Saudi Aramco at CERA Week
CERA Week, one of the world’s biggest energy conferences, was held in Houston, Texas in March. It brought together CEOs & leaders from oil and gas companies, as well as ministers & other energy executives. The conference theme was “Multidimensional Energy Transition: Markets, climate, technology and geopolitics” and it is certainly an interesting time in the global energy industry - progress towards renewable energy is strong in developed countries, electric vehicles are beginning to eat into market share, oil and gas price shocks from the Russian invasion of Ukraine have subsided but energy security concerns remain.
While there will have been many people at the conference working hard to accelerate the energy transition through their work in governments and clean energy companies, it was also an opportunity for the heads of major oil and gas companies to set out their view of the energy landscape, and to anyone interested on how these key players are approaching the transition their positions were illuminating.
Take the speech by the head of Saudi Aramco, Amin Nasser. I would suggest you read in full - you can read it here.
We went through it, and have picked out a few key passages.

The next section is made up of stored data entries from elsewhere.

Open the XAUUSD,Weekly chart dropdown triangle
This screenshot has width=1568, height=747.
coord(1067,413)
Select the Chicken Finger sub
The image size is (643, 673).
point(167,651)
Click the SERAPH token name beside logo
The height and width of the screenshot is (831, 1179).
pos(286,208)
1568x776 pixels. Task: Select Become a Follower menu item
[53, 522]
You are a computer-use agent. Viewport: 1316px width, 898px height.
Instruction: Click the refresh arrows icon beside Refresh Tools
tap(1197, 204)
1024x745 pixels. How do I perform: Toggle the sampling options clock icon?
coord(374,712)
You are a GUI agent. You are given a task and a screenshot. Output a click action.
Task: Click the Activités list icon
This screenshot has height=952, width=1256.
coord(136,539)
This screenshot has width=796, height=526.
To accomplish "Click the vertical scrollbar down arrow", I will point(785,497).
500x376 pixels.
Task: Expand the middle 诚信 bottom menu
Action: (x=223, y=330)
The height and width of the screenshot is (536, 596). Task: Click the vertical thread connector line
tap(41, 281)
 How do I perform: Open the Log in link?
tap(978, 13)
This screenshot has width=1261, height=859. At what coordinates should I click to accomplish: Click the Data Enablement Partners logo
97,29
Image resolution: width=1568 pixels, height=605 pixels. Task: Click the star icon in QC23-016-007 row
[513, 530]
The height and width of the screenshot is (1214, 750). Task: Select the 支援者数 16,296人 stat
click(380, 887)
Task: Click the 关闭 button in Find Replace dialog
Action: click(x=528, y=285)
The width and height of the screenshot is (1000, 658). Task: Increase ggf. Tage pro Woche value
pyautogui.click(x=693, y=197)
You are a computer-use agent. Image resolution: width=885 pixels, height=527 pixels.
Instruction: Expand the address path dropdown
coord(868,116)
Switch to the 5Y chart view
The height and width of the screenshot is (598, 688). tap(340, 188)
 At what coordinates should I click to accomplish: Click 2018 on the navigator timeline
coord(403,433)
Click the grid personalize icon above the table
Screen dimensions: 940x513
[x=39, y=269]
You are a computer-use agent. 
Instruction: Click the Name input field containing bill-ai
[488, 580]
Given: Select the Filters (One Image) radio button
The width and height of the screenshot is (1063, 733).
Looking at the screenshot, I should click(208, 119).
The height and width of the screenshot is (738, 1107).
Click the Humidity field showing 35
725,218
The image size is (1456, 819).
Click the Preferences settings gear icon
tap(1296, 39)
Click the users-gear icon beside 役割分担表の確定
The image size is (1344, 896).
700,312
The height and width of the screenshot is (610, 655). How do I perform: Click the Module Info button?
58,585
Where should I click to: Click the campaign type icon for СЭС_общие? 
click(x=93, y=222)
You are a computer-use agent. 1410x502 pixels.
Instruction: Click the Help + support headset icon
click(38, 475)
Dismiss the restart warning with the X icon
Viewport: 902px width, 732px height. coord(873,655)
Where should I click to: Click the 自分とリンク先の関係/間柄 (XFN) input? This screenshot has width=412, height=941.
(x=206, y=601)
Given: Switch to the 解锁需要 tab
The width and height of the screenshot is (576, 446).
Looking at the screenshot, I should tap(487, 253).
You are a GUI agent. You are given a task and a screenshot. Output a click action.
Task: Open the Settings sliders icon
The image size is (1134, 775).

“…despite the world investing more than $9.5 trillion on energy transition over the past two decades, alternatives have been unable to displace hydrocarbons at scale. Today, wind and solar combined, supply under 4% of world energy.”
Michael Liebreich calls this the “The Primary Energy fallacy”. The “World Energy” that Nasser talks about is all the energy we use to “do things” today. But hydrocarbons are very innefficient. If you replace a petrol car with an EV, doing the same thing (like driving to work) uses less energy, and many electrified greener solutions have similar savings, meaning we don’t have to replace 100% of the primary energy we use today. 2/3rds of it is wasted right now. Pretending renewables are a tiny share of energy use and that they will never be scaled, also ignores the fact that they are scaling exponentially.
“…absolute demand for hydrocarbons has grown by almost 100 million barrels per day of oil equivalent over the same period. Indeed, global oil demand is expected to reach an all-time high in the second half of this year.”
Indeed, this is one of the reasons why demand destruction is one of the most important goals of the transition. It is urgenty needed - as we set out in this recent blog.
“And there is significant demand growth potential in developing countries, where oil consumption currently ranges from less than 1 to just below 2 barrels per person per year. This compares with 9 barrels for the EU and 22 barrels for the U.S. It is an important reason why some are predicting growth through 2045.”
This may be true, but it is hard to read this without also remembering that Saudi Aramco “is driving a huge global investment plan to create demand for its oil and gas in developing countries” according to an undercover investigation undertaken by the Centre for Climate Reporting and Channel 4 News. The emission trajectories of developing countries will make or break the Paris climate targets, and more support is needed for them to leapfrog emitting technologies. The Saudi Arabian “oil demand sustainability programme (ODSP)” will not help with that effort, to put it mildly.
“peak oil and gas is unlikely for some time to come, let alone 2030.”
Nasser means peak demand here, not peak supply, which has wrongly been predicted to be imminent many times. Peak demand depends on our willingness to choose alternatives, something Aramco have an incentive for us not to do, in any case, the IEA disagree. Nasser continued -
“A transition strategy re-set is urgently needed – and my proposal is this.
We should abandon the fantasy of phasing out oil and gas, and instead invest in them adequately, reflecting realistic demand assumptions.
We should ramp up our efforts to reduce carbon emissions, aggressively improve efficiency, and introduce lower carbon solutions.
And we should phase in new energy sources and technologies when they are genuinely ready, economically competitive, and with the right infrastructure, adjusting all of the above as needed, as we go.”
Arguing against phasing out fossil fuels whilst simultaneously calling for ramping up reducing carbon emissions may seem like two fundamentally contradictory statements, but among the oil & gas majors it is an argument they are not alone in making. It is hard not to be extremely cynical about it.
Their proposal appears to continue burning oil and gas for as long as they can, while providing lip service to the need for lower carbon solutions that should only be employed at some conveniently far-off time when they are economically competitive. This ignores the fact that, for example, Solar is already the cheapest form of energy ever and that if we continue to burn fossil fuels we will continue to emit greenhouse gases, unless they can be removed through carbon capture (something Nasser doesn’t mention once).